Casey DreierDec 09, 2013

The Sorry State of Planetary Science Funding In One Chart

We've talked a lot at The Planetary Society about our strong desire to fund NASA's Planetary Science Division at $1.5 billion per year. This number doesn't come out of nowhere. It's the historical average for the program that has produced the current golden age we find ourselves living in today.

Over the summer our policy intern Lori Dajose and myself explored the recent history of planetary science funding at NASA. We went through ten years of public budgets, picked out the funding for planetary exploration, and corrected it for inflation and made it programmatically consistent. Michael Wong of Caltech helped us visualize the results you see below, which speak for themselves.

Amounts are in millions, and are plotted against the number of missions in development in the President's annual budget request.

NASA's Planetary Science Division Funding and Number of Missions 2004 - 2020
NASA's Planetary Science Division Funding and Number of Missions 2004 - 2020 Funding for planetary exploration at NASA mapped against the number of missions in development, adjusted for inflation and for programmatic consistency. Current as of the FY2016 President's Budget Request.Image: Lori Dajose/Michael Wong/Loren Roberts/Casey Dreier for the Planetary Society

A few things to note about this chart:

  • The 2003-2012 average for Planetary Science funding, adjusted for inflation, comes out to be $1.508 billion.

───

=== ACTIVITIES ===
1. Set down the planetary science funding post word for word, everything from "Amounts are in" down to "be $1.508 billion.".
2. Using the planetary science funding post, say whether each statement agrees with it: yes or no, with the deciding words quoted exactly.
(a) The $1.5 billion figure is the historical average for the program.
(b) Michael Wong is from Caltech.
(c) The review covered twenty years of public budgets.
3. Answer from the planetary science funding post:
(a) Who was the policy intern?
(b) In what unit are the amounts given?
(c) What is the inflation-adjusted 2003-2012 average for Planetary Science funding?

=== PROVIDED DATA ===

───

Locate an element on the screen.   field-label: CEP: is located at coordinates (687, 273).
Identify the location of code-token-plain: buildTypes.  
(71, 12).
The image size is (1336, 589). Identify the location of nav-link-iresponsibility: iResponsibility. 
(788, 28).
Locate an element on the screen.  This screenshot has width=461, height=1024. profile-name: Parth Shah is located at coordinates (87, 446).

───

=== SOLUTIONS BY TASK ===
1.
Amounts are in millions, and are plotted against the number of missions in development in the President's annual budget request.

NASA's Planetary Science Division Funding and Number of Missions 2004 - 2020
NASA's Planetary Science Division Funding and Number of Missions 2004 - 2020 Funding for planetary exploration at NASA mapped against the number of missions in development, adjusted for inflation and for programmatic consistency. Current as of the FY2016 President's Budget Request.Image: Lori Dajose/Michael Wong/Loren Roberts/Casey Dreier for the Planetary Society

A few things to note about this chart:

  • The 2003-2012 average for Planetary Science funding, adjusted for inflation, comes out to be $1.508 billion.

2.
(a) Yes: "It's the historical average for the program that has produced the current golden age we find ourselves living in today."
(b) Yes: "Michael Wong of Caltech helped us visualize the results you see below"
(c) No: "We went through ten years of public budgets"

3.
(a) Lori Dajose
(b) Millions
(c) $1.508 billion